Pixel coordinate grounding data
= = = = =

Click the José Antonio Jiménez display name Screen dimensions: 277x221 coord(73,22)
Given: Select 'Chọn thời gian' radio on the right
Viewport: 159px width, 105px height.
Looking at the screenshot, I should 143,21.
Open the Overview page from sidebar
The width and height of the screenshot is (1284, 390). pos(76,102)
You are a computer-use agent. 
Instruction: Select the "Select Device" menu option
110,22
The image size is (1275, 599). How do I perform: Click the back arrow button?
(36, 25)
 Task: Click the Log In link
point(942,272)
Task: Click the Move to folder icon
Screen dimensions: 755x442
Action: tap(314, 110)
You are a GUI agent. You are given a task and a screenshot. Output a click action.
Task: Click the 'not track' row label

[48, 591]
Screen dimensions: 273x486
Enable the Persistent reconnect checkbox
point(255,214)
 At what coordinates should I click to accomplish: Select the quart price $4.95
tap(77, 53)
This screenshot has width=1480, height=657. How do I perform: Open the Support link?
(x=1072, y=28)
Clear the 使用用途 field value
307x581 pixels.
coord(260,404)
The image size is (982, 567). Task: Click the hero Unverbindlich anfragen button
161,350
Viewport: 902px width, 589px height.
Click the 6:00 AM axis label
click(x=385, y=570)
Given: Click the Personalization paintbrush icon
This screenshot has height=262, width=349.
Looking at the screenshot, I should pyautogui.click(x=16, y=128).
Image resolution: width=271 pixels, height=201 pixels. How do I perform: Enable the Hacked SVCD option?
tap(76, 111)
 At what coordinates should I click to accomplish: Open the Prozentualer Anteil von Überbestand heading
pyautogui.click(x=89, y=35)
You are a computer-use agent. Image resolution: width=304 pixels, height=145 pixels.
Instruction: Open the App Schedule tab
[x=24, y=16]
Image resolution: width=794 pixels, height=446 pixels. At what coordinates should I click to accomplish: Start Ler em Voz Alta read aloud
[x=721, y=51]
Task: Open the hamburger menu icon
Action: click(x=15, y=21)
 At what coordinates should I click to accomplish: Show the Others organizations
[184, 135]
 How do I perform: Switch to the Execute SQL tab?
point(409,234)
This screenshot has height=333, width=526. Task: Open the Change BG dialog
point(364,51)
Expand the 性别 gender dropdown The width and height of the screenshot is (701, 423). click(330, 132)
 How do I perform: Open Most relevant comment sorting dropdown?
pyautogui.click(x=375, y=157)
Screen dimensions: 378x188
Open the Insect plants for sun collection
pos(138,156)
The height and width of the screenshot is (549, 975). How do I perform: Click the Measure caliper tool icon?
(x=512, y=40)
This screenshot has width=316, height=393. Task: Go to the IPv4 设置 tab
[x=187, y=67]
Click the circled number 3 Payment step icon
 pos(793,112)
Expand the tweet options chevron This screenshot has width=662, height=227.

= = = = =

▸ WHAT YOU SHOULD DO
Lines containing the word "computer" are to be located in the entries and copied.

▸ PROBLEM SOLUTION
You are a computer-use agent. 
You are a computer-use agent. Image resolution: width=304 pixels, height=145 pixels.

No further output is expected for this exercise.